→ **Work instructions**:
In the entries that follow, find the line containing "Expand all criteria via Показать все"; from there, copy every line exactly through the line containing "This screenshot has height=1038, width=2200.".

→ **Stored items**:
Content starts

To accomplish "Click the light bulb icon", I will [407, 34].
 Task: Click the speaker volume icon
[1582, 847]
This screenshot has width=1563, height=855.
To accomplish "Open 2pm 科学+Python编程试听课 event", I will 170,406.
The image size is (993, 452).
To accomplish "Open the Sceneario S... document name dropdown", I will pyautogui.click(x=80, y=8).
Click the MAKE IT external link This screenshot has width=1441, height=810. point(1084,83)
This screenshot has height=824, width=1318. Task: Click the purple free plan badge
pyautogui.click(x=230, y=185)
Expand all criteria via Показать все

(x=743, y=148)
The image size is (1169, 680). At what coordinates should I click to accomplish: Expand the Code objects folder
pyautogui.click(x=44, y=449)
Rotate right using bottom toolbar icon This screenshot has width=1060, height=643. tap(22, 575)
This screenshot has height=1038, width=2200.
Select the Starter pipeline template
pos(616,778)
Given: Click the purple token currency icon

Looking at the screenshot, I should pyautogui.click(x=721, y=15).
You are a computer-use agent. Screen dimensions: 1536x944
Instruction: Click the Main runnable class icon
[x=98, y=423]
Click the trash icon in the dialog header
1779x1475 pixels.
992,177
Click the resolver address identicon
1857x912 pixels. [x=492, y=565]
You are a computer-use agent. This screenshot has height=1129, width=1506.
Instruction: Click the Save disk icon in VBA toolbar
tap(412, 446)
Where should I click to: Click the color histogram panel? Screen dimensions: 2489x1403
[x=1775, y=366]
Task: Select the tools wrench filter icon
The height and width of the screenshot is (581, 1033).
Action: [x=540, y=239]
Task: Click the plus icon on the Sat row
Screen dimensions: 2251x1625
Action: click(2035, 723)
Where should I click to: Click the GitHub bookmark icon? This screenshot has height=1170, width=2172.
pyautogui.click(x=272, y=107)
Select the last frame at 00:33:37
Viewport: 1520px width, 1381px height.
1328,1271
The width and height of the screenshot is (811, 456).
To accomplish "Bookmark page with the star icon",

Content ends

→ **Written response**:
Expand all criteria via Показать все

(x=743, y=148)
The image size is (1169, 680). At what coordinates should I click to accomplish: Expand the Code objects folder
pyautogui.click(x=44, y=449)
Rotate right using bottom toolbar icon This screenshot has width=1060, height=643. tap(22, 575)
This screenshot has height=1038, width=2200.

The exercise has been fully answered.